• [Aim of the exercise] Provide only the number of lines in the records below that include "agent".

***** Information supplied

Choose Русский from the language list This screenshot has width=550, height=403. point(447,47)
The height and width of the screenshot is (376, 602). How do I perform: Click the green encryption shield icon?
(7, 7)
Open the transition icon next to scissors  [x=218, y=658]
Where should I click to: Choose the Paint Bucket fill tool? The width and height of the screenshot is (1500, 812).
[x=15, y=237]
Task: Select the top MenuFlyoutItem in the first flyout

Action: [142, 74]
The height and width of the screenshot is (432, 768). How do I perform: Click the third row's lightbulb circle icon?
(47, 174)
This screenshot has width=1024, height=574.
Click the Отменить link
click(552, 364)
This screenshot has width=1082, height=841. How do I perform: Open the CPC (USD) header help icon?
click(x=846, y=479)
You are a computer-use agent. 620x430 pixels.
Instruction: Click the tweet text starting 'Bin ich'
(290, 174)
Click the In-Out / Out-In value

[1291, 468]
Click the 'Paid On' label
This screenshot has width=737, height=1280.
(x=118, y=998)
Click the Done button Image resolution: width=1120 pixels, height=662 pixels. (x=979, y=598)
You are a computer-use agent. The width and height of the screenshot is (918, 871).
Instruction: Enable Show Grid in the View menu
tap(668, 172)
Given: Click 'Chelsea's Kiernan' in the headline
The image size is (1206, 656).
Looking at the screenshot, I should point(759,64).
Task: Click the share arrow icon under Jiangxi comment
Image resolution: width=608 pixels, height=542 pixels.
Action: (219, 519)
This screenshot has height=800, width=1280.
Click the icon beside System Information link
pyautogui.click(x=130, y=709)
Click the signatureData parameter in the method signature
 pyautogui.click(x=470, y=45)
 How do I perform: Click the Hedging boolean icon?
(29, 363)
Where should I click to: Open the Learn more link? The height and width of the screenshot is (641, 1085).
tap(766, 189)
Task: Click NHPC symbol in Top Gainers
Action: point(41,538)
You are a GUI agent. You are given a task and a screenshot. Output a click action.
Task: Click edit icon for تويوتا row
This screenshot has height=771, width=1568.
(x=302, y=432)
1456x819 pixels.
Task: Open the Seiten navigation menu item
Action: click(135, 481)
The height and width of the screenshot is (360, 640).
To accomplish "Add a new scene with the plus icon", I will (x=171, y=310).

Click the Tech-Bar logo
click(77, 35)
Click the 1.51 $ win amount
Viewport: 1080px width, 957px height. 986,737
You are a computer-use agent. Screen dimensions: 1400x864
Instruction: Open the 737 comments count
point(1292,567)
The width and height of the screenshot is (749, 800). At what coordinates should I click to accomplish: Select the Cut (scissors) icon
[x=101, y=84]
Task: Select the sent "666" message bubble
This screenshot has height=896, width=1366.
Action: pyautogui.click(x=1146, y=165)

**********

• [Task solution] 4